Home secretary defends high-street biometrics plans

Jacqui Smith has said biometric enrolment for ID cards in high-street businesses would not pose a risk to security

Home secretary Jacqui Smith has insisted biometrics taken from people in high-street businesses will be secure.

While anti-ID campaigners have said it will be almost impossible to lock fingerprints to biographical details in a secure manner if those biometrics are taken in a high-street business, Smith said on Thursday that the process would be secure.

"It is clearly important, and part of the work we are doing and the plans we have in place, to ensure the secure, controlled transfer of any biometrics," Smith told ZDNet UK at a press event. "I believe it is technically possible to do that. I don't see the challenge is greater because more people are accredited to do it."

Smith added that accredited businesses would have a strong competitive reason to ensure that the biometric transfers they perform are secure, as failure to do so would have an impact on their reputation. However, so far the Home Office has given no precise information as to how fingerprints would be linked to biographical data, or any details about how the National Identity Scheme would be implemented.

High-street enrolment-centre service providers would be accredited by the Identity and Passport Service, said Smith, who added that "enrolment should be able to take place in the post office and shopping centre".

Smith criticised both the Conservatives and the Liberal Democrats for saying they would scrap the scheme.

"I can't answer whether the Tories would cancel the ID scheme," she said. "[If they do] they will have to answer how they will fill the black hole not only left by ID cards but biometric passports. They would have to answer why they have taken away security and convenience from the British people."

Conservative shadow home secretary Dominic Grieve told ZDNet UK in an emailed statement that his party would discontinue the scheme, a move he said would benefit security.

"We would scrap this expensive white elephant and use the savings to do things that would actually improve our security," Grieve said. "The home secretary should stop kidding herself, admit this project is dead and devote her energies to carrying out her primary responsibility, which is ensuring the safety of the citizens of this country."

Anti-ID card campaigner Phil Booth said that far from increasing security, ID cards would be a risk.

"They are not introducing security and convenience, they are doing exactly the opposite," Booth told ZDNet UK. "Enrolment in the high street will introduce security holes a mile wide.
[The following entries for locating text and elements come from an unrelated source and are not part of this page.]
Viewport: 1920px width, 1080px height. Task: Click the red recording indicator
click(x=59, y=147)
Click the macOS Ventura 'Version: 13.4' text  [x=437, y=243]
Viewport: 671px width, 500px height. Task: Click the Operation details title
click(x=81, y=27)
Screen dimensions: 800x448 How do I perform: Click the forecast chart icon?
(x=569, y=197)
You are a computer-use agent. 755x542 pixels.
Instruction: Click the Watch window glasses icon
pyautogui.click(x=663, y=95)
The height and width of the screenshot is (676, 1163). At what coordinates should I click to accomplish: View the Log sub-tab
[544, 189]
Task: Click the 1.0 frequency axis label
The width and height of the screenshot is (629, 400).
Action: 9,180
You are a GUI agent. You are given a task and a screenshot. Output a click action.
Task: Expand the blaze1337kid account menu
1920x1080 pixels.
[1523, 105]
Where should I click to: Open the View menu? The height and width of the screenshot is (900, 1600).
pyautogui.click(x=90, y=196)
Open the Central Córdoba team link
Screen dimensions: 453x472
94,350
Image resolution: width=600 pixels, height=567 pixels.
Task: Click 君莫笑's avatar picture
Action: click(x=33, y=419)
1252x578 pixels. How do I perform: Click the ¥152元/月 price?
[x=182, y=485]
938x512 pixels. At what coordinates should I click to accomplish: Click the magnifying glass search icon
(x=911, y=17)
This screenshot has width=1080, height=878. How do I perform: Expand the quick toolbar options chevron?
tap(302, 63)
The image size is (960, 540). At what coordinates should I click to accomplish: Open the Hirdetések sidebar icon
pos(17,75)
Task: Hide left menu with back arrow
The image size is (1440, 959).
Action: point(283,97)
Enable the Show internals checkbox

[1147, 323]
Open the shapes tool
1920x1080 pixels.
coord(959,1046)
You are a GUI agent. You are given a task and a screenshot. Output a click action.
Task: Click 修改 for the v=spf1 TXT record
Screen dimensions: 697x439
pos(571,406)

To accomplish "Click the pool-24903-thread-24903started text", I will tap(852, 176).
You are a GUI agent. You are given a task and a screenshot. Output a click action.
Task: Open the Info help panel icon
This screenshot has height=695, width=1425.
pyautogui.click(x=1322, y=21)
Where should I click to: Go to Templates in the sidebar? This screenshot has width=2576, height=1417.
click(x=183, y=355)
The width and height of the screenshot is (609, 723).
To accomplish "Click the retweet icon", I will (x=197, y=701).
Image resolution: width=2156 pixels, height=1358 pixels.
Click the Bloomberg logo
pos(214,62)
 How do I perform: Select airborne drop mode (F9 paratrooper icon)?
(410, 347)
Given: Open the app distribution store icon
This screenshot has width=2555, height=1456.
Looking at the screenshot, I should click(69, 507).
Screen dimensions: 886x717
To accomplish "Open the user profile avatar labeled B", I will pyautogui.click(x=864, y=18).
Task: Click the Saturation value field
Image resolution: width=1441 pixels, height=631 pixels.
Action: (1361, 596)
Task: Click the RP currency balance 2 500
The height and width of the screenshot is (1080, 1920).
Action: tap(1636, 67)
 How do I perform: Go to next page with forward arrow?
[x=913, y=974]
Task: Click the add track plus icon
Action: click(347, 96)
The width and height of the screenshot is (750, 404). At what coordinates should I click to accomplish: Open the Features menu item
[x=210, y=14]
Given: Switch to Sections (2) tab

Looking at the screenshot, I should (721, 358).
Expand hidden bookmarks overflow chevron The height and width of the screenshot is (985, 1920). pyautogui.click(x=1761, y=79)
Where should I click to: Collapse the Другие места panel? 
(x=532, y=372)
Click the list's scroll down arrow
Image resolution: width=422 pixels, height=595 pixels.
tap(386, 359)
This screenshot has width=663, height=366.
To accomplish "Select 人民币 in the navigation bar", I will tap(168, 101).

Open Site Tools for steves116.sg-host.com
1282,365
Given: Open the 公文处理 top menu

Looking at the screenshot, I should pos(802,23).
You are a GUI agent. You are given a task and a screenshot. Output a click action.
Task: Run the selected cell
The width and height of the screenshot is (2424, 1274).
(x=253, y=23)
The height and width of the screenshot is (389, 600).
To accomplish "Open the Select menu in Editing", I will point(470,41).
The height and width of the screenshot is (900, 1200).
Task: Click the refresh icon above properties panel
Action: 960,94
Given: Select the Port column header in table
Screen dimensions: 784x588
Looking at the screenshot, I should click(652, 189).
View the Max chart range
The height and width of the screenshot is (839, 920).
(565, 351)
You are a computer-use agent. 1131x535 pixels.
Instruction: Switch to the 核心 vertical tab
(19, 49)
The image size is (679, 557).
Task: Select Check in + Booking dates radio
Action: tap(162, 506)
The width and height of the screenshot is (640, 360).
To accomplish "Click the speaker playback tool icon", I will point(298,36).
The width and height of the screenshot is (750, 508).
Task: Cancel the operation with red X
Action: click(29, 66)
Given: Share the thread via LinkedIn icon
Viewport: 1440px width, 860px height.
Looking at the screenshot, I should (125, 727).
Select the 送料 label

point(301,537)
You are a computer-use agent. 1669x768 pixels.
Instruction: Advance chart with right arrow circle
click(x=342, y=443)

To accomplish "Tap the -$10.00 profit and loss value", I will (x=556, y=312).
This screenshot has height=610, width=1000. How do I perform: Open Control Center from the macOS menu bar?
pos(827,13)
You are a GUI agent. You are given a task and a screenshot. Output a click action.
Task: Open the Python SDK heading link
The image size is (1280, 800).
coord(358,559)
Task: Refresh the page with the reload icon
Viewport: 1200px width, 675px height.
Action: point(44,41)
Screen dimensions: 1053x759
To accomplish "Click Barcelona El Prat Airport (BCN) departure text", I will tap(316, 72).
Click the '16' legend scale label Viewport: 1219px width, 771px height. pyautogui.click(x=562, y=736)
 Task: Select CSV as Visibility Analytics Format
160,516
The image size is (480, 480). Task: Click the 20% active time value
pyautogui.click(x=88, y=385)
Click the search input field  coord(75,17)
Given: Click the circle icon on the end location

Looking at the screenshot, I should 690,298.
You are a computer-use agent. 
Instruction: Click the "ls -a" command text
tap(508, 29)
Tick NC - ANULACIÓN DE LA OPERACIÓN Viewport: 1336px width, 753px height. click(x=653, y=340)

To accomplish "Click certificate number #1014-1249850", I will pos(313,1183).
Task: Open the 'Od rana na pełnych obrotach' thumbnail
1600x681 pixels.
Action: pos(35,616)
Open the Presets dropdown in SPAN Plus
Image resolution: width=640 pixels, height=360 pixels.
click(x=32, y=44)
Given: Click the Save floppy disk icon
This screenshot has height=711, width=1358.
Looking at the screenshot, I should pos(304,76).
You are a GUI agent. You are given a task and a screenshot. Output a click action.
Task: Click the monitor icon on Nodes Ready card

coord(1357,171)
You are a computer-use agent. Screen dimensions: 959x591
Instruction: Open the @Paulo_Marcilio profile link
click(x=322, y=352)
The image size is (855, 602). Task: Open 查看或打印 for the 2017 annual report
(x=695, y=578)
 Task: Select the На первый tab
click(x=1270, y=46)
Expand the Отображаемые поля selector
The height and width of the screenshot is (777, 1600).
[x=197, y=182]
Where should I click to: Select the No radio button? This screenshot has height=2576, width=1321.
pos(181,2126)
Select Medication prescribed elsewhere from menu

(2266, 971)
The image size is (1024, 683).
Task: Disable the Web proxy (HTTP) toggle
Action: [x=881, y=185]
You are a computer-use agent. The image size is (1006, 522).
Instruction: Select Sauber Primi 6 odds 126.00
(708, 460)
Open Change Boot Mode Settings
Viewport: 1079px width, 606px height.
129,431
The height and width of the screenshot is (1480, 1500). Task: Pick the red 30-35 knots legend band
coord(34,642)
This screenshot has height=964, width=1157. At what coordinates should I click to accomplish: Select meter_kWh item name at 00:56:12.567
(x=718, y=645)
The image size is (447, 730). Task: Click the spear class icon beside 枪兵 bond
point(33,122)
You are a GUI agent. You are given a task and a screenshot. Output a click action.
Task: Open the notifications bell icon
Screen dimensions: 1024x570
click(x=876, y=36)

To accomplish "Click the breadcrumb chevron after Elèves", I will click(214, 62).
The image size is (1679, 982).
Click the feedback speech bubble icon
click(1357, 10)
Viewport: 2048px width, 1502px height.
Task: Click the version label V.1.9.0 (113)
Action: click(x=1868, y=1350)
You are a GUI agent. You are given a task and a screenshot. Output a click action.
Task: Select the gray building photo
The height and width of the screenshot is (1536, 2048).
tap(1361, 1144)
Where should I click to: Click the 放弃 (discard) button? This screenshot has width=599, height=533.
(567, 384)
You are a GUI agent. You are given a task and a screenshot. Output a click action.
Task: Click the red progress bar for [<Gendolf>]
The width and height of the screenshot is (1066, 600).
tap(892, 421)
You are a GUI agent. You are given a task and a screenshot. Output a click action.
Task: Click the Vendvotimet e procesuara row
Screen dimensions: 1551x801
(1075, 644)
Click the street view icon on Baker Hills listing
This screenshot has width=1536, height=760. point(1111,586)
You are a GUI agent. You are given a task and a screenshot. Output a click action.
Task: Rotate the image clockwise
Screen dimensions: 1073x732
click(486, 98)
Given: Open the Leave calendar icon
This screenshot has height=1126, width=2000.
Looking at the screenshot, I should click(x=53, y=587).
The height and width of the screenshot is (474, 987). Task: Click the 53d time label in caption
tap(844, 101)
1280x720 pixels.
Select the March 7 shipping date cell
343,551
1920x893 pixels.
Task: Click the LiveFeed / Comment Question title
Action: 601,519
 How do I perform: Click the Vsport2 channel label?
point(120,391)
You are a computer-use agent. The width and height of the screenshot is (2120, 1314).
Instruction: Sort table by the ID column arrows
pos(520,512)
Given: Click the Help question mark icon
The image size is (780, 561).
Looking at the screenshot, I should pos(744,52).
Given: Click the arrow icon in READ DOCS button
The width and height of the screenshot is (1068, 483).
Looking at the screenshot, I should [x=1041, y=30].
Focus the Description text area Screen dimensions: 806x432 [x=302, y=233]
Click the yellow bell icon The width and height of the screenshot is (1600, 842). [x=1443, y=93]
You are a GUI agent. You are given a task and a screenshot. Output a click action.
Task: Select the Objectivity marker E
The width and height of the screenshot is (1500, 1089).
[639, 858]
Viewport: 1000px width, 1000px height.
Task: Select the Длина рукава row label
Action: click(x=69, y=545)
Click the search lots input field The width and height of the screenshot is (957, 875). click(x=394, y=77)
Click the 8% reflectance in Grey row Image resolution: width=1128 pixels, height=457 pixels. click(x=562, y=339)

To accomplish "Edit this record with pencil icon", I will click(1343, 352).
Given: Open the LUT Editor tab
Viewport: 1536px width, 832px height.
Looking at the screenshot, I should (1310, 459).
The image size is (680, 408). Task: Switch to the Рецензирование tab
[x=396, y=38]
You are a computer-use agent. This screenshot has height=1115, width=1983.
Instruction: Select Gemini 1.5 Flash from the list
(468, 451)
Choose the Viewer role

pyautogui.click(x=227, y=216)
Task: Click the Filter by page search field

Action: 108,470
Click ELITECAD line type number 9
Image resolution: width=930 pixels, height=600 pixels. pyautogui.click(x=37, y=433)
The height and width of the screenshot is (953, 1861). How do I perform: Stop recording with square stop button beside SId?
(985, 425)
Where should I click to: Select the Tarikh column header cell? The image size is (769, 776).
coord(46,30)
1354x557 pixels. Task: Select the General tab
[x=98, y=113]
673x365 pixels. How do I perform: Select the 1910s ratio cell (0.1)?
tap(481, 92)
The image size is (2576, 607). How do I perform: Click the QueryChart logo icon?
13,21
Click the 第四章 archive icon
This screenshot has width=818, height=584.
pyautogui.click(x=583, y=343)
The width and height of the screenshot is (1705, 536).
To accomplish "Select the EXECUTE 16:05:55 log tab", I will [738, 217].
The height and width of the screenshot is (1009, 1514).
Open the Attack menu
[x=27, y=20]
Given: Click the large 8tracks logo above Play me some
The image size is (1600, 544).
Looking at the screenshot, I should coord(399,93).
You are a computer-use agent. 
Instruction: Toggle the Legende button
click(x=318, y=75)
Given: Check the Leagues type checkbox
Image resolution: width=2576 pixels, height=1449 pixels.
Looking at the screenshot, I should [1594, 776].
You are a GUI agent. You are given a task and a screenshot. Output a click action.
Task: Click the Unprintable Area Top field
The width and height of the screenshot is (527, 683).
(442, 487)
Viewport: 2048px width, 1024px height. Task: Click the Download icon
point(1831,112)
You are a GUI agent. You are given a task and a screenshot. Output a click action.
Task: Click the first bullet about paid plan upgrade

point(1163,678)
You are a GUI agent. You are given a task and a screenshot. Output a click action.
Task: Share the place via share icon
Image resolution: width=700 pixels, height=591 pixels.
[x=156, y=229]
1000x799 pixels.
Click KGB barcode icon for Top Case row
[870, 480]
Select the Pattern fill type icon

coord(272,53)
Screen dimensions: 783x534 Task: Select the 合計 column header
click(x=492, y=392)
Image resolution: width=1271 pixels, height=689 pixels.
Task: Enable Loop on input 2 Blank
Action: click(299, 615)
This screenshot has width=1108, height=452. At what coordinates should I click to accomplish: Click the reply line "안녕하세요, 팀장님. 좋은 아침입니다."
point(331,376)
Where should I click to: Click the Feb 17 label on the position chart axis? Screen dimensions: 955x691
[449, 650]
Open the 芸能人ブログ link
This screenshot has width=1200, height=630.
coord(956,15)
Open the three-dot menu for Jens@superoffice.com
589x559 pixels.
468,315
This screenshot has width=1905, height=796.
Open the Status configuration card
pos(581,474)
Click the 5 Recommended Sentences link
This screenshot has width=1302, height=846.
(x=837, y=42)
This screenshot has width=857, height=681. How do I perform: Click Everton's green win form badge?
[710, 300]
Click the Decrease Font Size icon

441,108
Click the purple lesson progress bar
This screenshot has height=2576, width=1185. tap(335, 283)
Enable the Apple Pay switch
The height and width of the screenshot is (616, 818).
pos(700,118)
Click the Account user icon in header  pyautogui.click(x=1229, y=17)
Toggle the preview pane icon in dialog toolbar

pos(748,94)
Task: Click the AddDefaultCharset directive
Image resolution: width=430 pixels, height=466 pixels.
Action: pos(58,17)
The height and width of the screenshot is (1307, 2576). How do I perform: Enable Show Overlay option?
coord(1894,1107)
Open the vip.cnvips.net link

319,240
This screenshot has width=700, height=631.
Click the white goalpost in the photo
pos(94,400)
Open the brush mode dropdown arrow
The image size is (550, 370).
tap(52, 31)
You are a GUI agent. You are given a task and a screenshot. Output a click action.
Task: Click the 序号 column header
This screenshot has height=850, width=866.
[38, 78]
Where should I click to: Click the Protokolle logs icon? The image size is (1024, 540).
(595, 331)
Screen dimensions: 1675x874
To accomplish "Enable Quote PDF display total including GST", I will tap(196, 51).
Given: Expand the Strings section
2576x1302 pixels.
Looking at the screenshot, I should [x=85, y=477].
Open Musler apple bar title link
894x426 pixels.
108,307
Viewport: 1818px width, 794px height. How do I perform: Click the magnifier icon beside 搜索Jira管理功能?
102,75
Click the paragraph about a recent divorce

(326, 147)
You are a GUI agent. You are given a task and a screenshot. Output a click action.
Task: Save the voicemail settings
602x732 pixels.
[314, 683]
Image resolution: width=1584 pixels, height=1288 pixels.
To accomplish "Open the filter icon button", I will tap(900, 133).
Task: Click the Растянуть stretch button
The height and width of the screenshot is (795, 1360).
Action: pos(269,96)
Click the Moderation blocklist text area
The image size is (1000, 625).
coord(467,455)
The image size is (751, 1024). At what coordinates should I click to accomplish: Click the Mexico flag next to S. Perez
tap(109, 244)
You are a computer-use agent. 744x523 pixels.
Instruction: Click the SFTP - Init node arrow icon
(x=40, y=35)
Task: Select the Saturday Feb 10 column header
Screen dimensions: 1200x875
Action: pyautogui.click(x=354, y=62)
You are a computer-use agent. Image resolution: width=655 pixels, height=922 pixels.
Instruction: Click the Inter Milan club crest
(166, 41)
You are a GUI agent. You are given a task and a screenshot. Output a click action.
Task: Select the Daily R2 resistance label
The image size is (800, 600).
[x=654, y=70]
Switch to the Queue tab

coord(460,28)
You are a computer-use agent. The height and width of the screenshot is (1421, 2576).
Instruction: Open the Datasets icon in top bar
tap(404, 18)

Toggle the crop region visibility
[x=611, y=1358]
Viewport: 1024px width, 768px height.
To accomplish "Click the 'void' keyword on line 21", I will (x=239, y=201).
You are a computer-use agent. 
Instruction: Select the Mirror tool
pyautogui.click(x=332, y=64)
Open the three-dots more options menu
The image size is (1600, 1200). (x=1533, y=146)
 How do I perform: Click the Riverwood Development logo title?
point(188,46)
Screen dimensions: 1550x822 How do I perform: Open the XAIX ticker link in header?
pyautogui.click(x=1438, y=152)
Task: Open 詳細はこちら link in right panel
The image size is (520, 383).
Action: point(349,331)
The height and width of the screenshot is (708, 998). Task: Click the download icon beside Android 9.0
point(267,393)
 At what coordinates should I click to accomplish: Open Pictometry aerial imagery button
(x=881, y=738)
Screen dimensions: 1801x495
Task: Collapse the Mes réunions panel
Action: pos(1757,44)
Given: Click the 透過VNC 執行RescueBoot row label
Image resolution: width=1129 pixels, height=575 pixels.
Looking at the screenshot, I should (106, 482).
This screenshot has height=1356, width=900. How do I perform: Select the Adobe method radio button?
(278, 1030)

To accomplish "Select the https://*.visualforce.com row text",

People will link biometric details to false biographical details, while the system will be plagued by systems errors."

The campaigner added that biometric passports, drivers' licences and other forms of identification would not be affected if ID cards were scrapped.

"This has nothing to do with passports, driving licences, or anything else," Booth said. "Get rid of the ID cards scheme and all the issues go away. There will be no 'black hole' left anywhere."